Sodium nitrate (NO donor) as well as inhibitors of myostatin, HDAC and connective tissue growth factor are currently in clinical trials [11, 230,231,232,233,234,235], with others, including a WNT7a-like compound, in preclinical development [236]. It is also important to note that corticosteroids significantly alleviate tissue damage by downregulating the activity of signaling molecules associated with chronic inflammation, and new treatments based on molecules with less severe side effects are being tested [237,238,239]. Therapeutic strategies modulating specific signaling pathways could be used either as adjuncts or stand-alone strategies. Importantly, approaches such as stimulation of EGFR-Aurka pathways or Jagged 1 upregulation have been successfully used in animal models and do not seem to require dystrophin to normalize the division kinetics of satellite cells or muscle function. Most of the treatments grounded on dystrophin/utrophin gene delivery or exon skipping aimed at restoring the reading frame do not provide the fully functional dystrophin protein, and signaling approaches might be required as complementary strategies. Disturbances in noncoding RNA levels in DMD also provide an alternative strategy to monitor the progression of the disease or treatment efficacy [67, 240], and noncoding RNAs are under research as potential therapeutic targets [241, 242]. Other approaches would also need to be used in severely affected patients who lack large amounts of functional tissue. Here, therapies based on the reversal of pathological symptoms, such as conversion of fibroblasts to myoblasts by the induction of MYOD, could be employed [243].
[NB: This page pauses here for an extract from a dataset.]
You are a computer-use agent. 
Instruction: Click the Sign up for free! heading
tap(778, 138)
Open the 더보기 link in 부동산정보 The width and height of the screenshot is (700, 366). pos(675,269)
In summary, DMD should be understood as a disease of not only affected myofibers and satellite cells but also a disorder in which abrogated communication between different cell types occurs. Therefore, targeting affected signaling pathways in patients is a promising treatment strategy for DMD. We believe that by taking this systemic view, we can achieve safe and holistic treatment that can restore correct signal transmission and gene expression in diseased DMD tissues.